MEMORY-VQ: Compression for Tractable Internet-Scale Memory
The paper "MEMORY-VQ: Compression for Tractable Internet-Scale Memory" by Yury Zemlyanskiy et al. introduces a novel approach, MEMORY-VQ, to address the significant storage overhead in memory-based retrieval augmentation methods for LLMs. The work builds on existing models like LUMEN, which improve inference speed through pre-computation but suffer from prohibitive storage demands.
Problem Context
Retrieval augmentation is an effective technique to enhance the factual knowledge of LLMs by providing additional context via relevant text passages. However, it traditionally incurs high computational and storage costs. LUMEN is highlighted as a method that partially pre-computes encoder representations, thus offering faster inference at the cost of exponentially increased storage requirements. Specifically, LUMEN's representations require up to 8KB per token, which results in substantial storage burdens when applied at internet scale.
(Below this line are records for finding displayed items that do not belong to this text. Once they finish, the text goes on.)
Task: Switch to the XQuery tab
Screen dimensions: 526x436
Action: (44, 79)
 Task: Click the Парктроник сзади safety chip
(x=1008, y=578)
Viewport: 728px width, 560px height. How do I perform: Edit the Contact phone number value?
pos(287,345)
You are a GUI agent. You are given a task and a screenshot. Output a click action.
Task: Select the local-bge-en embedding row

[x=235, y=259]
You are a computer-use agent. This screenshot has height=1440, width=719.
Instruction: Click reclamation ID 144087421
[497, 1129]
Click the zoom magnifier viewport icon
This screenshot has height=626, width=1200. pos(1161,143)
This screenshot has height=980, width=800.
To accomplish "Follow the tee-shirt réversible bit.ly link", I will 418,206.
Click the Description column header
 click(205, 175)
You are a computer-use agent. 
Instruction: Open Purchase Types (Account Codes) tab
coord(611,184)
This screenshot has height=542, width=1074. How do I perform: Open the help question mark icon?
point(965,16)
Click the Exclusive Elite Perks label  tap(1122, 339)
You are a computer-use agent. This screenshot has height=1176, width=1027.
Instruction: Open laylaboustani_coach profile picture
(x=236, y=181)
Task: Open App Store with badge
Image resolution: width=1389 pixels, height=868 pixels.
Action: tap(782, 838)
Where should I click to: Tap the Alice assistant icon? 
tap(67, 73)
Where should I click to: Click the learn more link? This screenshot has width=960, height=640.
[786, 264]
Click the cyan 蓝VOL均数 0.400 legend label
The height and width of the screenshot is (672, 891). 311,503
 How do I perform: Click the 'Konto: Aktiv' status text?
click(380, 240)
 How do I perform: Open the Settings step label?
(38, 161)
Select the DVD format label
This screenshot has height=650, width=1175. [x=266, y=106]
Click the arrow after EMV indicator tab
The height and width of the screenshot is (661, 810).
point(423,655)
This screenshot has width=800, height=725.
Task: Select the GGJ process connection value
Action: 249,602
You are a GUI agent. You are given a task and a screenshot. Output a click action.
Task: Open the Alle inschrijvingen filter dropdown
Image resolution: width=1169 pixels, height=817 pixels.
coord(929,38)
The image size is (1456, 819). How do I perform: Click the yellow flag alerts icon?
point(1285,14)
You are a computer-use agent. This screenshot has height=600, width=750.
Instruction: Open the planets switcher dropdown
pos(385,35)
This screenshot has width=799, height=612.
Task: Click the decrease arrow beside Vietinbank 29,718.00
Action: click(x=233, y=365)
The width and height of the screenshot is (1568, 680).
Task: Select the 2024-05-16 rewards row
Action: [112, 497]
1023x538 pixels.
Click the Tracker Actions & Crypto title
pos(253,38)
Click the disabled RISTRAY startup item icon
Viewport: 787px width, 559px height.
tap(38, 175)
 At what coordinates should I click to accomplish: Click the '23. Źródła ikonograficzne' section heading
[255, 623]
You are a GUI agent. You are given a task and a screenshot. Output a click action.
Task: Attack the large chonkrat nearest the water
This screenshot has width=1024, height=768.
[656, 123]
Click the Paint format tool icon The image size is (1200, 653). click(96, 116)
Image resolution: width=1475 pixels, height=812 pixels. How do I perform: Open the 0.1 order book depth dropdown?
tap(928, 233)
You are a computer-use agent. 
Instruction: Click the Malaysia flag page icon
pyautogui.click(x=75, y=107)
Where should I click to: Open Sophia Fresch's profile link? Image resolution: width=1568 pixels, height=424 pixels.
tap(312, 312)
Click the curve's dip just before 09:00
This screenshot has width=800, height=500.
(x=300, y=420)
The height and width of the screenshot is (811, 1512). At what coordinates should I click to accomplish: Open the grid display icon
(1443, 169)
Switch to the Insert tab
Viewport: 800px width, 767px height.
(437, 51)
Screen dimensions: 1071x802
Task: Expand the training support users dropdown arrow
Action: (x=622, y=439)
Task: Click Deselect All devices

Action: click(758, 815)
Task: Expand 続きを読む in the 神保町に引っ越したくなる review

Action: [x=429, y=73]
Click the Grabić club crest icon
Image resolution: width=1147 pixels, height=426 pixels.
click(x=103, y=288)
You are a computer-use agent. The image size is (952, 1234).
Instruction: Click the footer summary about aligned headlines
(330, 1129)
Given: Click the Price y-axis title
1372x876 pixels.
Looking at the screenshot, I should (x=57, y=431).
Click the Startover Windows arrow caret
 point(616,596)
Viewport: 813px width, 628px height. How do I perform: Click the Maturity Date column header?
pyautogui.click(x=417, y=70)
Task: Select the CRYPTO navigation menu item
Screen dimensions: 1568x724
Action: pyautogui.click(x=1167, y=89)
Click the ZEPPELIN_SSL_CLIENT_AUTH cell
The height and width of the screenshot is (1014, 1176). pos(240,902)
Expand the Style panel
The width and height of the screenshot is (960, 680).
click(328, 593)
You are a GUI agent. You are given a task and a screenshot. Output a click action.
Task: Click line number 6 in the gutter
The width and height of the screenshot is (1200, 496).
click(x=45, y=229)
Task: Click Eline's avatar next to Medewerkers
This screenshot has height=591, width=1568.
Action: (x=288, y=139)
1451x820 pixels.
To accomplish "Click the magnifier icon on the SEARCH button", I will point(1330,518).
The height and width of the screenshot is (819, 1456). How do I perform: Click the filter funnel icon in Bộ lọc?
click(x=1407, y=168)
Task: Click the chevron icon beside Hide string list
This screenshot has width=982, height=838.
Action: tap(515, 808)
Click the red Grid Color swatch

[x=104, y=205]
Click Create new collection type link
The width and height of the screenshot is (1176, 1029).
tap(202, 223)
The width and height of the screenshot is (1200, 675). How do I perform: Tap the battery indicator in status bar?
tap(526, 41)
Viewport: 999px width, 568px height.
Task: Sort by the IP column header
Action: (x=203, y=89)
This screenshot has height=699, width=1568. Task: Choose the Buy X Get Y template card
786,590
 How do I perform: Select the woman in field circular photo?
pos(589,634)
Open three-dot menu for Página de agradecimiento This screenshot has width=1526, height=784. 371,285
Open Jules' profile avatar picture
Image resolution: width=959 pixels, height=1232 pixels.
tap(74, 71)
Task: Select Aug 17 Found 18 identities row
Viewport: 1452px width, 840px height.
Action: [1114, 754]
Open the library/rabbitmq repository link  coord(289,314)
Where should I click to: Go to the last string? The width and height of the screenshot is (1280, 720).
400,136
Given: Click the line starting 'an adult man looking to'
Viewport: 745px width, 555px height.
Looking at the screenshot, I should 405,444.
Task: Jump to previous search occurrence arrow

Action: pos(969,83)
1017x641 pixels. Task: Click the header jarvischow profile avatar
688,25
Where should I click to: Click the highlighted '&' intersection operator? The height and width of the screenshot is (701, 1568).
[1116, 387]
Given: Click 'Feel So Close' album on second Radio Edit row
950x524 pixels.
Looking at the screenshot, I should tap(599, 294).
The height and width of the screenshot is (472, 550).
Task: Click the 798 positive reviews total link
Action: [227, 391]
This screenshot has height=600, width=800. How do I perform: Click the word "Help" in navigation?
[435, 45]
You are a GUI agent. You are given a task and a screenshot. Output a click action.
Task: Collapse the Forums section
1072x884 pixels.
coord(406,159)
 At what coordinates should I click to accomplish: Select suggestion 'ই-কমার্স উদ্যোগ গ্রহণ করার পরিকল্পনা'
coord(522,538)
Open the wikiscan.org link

For example, storing LUMEN token representations for a 1 trillion token corpus necessitates impractical 7PB of storage.
Proposed Solution: MEMORY-VQ
MEMORY-VQ is introduced as a compression method leveraging vector quantization variational autoencoders (VQ-VAE) to significantly reduce storage needs without sacrificing model performance on tasks like those in the KILT benchmark. By achieving a 16x compression ratio, MEMORY-VQ reduces the storage requirement of LUMEN from 30TB to 2TB for Wikipedia-scale data, and from 7PB to 0.5PB for a larger corpus. The methodology involves using product quantization to represent high-dimensional token vectors as integer codes, effectively lowering the data footprint.
Technical Approach
The compression is applied through vector quantization, a classical compression approach where high-dimensional vectors are represented by the closest code in a pre-defined codebook, reducing each token's representation from 8192 bytes to 512 bytes. The VQ-VAE framework employed ensures joint training of these compression layers with the rest of the model, facilitating effective adaptation to compression-induced representation changes.
Experimental Results
Experiments reveal that MEMORY-VQ maintains competitive performance compared to non-compressed counterparts, with a negligible drop in quality on the KILT benchmark. When compared to baseline approaches such as scaling down model size or partial retrieval strategies, MEMORY-VQ demonstrates superior trade-offs between storage compression and task performance, losing roughly 0.2 percentage points in average match scores at a 16x compression rate.
Implications and Future Work
The introduction of MEMORY-VQ opens up practical applications for retrieval-augmented models across large-scale datasets by addressing the critical scalability issue posed by storage constraints. The proposed approach is particularly relevant for scenarios requiring fast inference over massive document corpuses. Future work could explore broadening the applicability of MEMORY-VQ beyond LUMEN to cover a wide array of memory-augmented models. Additionally, further investigation into more efficient quantization techniques or hybrid methods combining other compression strategies could further optimize the storage-performance trade-off.
In summarizing, MEMORY-VQ represents a significant contribution to the landscape of scalable LLMs by bridging the gap between high-speed retrieval augmentation and feasible storage requirements.